FILLING OUT THE FIELD
Villanova: The Wildcats have plenty of motivation because an RPI in the 50s means they may need to win at least twice this week to earn an NCAA bid. Villanova also has a revenge motive. If the Wildcats beat Syracuse in the first round – they split their two regular-season meetings – they'd have a chance to avenge their controversial 55-53 loss to Georgetown in the second round.
Syracuse: The Orange proved two years ago they know how to deliver in this tournament when an NCAA bid is at stake. Too bad Gerry McNamara's not on the roster anymore. Syracuse would have to face Georgetown in the second round, but the Orange won't be intimidated by such a matchup. The Orange beat the Hoyas 77-70 at the Carrier Dome and lost 64-62 in overtime at Georgetown.
Cincinnati: The Bearcats split two regular-season meetings with first-round opponent Pittsburgh. Cincinnati also won at Louisville, which would be looming in the second round if the Bearcats got that far. Then again, it's tough to imagine Cincinnati doing much damage at all this week after ending the regular season on a five-game losing streak.
Seton Hall: The Pirates have the unenviable task of facing a Marquette team that whipped them by 25 points last month. Seton Hall also ended the regular season on a three-game skid that included losses to St. John's and Rutgers – teams that couldn't even crack the Big East Tournament field. It would be a major surprise if Seton Hall advanced beyond the first round.
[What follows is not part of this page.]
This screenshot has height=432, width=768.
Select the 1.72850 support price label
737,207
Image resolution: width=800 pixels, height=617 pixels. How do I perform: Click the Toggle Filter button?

Providence: After losing by double-digit margins each of the two times it faced West Virginia during the regular season, it's hard to envision the Friars having much more success against the Mountaineers in the Big East Tournament. But if Providence pulls the upset, the Friars have reason for optimism. Their potential second-round foe is Connecticut, which lost twice to Providence during the regular season.